Reversal of the relative stability of the isomeric radicals HSO and HOS upon hydration and their reactions with ozone.

The radical HSO is an oxidation product of pollutants such as H(2)S and CH(3)SH in Earth's atmosphere. For the first time, the interaction of HSO and its tautomer HOS with single water molecules to yield the hydrates HSO.nH(2)O and HOS.nH(2)O was studied for n = 1-3, applying the high-level G3X(MP2) theory. A large number of structures corresponding to local minima on the potential energy surfaces has been identified. While gaseous HSO is more stable than HOS, the enthalpy diffference between HSO.nH(2)O and HOS.nH(2)O decreases with increasing degree of hydration and becomes practically zero for n = 3. Thus, in aqueous solution as well as in fog and rain droplets, HOS is expected to compete with HSO. The barrier for the tautomerization of HSO to HOS is dramatically lowered by the presence of water molecules since a cyclic transition state allows a concerted proton shift within the system of neighboring hydrogen bonds.
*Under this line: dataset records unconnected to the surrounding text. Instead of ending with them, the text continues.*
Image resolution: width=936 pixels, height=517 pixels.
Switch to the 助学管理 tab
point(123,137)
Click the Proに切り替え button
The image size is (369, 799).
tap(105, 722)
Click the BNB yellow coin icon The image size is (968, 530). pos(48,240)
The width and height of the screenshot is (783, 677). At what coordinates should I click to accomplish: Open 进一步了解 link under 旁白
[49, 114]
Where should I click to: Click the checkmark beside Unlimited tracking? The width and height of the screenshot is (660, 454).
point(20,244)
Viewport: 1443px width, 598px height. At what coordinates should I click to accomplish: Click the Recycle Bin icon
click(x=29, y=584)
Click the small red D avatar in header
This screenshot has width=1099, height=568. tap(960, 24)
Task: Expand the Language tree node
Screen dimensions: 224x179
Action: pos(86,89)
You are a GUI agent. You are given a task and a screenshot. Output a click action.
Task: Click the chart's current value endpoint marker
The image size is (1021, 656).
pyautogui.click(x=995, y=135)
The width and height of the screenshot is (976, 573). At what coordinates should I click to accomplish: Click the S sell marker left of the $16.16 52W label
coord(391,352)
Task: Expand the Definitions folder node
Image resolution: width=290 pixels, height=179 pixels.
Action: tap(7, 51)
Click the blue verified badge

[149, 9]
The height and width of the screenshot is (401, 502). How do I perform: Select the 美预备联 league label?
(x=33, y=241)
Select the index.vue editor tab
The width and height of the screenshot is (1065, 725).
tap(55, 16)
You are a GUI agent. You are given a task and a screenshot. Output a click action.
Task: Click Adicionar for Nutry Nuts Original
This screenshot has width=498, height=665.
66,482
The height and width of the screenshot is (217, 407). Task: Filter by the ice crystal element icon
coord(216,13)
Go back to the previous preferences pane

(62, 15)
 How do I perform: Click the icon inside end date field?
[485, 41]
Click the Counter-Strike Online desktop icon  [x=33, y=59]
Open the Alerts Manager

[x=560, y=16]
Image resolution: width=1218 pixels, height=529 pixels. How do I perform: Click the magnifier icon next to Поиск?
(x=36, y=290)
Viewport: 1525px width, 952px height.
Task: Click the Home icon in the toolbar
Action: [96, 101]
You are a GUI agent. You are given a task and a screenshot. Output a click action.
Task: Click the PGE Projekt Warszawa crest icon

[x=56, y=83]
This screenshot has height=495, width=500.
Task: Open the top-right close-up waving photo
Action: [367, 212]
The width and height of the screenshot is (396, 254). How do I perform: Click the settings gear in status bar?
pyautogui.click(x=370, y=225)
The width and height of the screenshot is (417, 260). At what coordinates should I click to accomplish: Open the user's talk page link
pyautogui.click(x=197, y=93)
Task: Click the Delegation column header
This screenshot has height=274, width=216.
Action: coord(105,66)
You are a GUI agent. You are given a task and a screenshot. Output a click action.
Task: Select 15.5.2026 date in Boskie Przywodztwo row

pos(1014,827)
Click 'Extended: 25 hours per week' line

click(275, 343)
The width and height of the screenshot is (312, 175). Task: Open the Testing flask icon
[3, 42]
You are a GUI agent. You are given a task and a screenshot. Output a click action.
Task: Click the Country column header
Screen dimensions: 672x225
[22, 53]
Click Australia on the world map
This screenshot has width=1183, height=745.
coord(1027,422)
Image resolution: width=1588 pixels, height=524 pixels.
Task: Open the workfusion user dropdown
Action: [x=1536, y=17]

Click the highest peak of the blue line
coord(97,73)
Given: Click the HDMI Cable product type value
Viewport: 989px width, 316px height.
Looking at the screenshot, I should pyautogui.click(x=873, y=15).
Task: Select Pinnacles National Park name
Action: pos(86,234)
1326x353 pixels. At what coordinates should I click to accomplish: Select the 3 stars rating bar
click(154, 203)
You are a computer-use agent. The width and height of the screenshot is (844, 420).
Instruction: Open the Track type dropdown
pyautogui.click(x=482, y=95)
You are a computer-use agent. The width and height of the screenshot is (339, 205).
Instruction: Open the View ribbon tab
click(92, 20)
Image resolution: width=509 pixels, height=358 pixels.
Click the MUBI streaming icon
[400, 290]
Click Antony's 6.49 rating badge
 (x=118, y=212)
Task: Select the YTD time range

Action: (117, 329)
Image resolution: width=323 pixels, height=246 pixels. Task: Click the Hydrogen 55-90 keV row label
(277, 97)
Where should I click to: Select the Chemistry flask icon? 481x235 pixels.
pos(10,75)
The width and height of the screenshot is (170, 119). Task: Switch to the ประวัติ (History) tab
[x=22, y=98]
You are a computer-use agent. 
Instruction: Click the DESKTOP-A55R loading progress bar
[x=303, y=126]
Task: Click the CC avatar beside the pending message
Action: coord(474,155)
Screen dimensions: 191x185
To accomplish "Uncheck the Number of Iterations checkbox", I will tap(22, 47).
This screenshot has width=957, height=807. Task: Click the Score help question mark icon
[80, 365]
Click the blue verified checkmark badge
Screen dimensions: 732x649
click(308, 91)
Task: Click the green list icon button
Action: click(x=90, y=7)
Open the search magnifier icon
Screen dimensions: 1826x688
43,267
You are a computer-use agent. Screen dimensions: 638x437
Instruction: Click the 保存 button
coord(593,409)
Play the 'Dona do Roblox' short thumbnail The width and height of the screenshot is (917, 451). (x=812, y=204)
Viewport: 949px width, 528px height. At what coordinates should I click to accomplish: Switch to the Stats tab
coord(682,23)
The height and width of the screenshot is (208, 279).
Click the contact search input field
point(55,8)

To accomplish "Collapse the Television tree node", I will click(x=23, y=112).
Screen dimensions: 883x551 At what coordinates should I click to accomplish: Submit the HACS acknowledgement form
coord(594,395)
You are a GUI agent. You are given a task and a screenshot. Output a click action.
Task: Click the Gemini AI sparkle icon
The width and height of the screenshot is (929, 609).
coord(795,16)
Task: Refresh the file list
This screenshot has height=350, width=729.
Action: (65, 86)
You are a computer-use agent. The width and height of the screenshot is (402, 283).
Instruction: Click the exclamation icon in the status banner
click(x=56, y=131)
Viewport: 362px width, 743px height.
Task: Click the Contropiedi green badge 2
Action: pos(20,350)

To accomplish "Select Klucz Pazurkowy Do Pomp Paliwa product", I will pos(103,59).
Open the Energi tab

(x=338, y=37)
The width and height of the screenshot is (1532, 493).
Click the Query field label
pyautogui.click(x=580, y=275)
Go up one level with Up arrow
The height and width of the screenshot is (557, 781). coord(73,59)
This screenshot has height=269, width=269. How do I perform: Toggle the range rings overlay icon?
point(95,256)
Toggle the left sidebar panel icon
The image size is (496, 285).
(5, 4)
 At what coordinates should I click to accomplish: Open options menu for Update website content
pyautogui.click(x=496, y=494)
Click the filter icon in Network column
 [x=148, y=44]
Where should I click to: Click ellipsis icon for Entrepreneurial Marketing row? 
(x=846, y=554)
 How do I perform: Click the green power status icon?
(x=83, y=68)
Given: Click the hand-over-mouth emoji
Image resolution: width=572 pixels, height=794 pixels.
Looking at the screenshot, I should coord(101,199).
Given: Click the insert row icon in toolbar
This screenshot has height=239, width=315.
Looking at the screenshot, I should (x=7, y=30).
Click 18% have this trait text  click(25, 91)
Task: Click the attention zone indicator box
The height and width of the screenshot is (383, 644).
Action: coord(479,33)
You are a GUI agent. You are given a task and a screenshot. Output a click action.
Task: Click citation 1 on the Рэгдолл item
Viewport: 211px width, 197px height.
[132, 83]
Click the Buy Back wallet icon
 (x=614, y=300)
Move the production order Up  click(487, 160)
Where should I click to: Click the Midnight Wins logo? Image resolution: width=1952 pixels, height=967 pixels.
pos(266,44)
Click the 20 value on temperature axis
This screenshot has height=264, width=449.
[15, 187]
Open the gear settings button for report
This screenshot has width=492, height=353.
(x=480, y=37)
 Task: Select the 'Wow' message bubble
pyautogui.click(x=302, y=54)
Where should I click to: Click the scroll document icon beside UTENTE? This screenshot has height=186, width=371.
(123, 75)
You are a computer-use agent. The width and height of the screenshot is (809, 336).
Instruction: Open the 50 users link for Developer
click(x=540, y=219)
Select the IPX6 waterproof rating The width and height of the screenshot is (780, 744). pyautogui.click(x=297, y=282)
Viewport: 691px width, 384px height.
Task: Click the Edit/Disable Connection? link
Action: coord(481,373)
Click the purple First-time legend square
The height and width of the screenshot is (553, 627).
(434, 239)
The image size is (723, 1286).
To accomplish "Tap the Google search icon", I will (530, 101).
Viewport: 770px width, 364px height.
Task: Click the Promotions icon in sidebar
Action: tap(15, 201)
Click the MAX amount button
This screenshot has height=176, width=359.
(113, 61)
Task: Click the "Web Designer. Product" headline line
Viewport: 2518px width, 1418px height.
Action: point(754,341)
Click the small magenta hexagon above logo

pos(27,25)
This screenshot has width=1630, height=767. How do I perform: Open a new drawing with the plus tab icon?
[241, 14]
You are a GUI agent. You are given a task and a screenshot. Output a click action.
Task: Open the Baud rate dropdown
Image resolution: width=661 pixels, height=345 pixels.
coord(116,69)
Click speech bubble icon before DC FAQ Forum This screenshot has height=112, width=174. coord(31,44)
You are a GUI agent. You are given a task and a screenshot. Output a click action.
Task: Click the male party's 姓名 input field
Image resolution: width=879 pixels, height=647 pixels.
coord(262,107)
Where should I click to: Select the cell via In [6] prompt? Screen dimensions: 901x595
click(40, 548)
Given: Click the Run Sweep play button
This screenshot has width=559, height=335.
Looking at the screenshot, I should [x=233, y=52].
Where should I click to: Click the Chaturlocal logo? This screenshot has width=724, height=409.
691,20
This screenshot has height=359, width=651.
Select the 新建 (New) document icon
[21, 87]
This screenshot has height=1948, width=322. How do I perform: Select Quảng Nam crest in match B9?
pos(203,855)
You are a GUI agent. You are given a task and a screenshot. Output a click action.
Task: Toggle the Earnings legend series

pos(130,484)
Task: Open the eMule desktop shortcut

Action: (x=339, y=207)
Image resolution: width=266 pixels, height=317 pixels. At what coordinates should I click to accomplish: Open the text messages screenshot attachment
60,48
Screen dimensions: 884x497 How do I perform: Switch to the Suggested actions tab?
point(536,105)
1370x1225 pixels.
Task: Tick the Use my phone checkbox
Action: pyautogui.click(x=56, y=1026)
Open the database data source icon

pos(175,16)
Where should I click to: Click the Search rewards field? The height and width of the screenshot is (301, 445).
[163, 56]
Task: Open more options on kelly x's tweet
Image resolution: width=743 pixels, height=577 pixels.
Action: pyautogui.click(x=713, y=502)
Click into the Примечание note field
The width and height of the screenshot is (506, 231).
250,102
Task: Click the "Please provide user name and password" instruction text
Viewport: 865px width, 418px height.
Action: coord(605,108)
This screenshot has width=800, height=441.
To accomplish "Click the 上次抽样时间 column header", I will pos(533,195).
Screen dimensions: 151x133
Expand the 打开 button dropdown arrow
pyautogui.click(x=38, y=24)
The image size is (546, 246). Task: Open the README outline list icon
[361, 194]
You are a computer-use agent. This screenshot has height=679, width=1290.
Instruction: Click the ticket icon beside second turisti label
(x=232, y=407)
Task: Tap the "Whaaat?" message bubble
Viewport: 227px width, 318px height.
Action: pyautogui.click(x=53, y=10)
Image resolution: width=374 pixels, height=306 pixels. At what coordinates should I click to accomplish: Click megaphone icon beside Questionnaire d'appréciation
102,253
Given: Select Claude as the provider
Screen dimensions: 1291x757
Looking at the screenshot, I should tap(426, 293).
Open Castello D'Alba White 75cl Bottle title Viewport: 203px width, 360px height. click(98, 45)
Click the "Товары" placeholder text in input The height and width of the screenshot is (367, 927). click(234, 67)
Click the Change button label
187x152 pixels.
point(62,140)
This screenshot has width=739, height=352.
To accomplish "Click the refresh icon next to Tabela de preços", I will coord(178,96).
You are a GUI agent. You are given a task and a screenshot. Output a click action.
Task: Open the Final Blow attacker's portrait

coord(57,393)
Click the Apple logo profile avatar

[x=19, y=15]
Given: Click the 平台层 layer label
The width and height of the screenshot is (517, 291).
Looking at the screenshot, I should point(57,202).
The corresponding activation enthalpy of only 73.5 kJ mol(-1) predicted for the transformation of HSO.2H(2)O into HOS.2H(2)O may be compared to the 202 kJ mol(-1) reported for the tautomerization of the unhydrated gaseous HSO/HOS molecules. The impact of water of hydration on the fundamental vibrational modes of HSO and HOS has also been studied. Furthermore, HOS is predicted to dimerize at low temperatures to give two van der Waals molecules with singlet (symmetry C(2)) or triplet configuration (symmetry C(2h)), the latter being more stable than the singlet isomer. The disproportionation of 2HSO to H(2)S and SO(2) is predicted to be exothermic by -263.5 kJ mol(-1). The reaction of HSO with ozone to HSO(2) and O(2) is also strongly exothermic by -274.0 kJ mol(-1) and seems to proceed without any barrier. HOS forms a 1:1 van der Waals complex with O(3); the redox reaction of its two components is calculated as exothermic by -410.9 kJ mol(-1) and results in a rather stable adduct between HOSO and O(2) with the structure of a peroxo isomer of HOSO(3). This unprecedented hydrogen peroxosulfite radical might open a novel route to atmospheric sulfate without the intermediate formation of SO(2) and SO(3).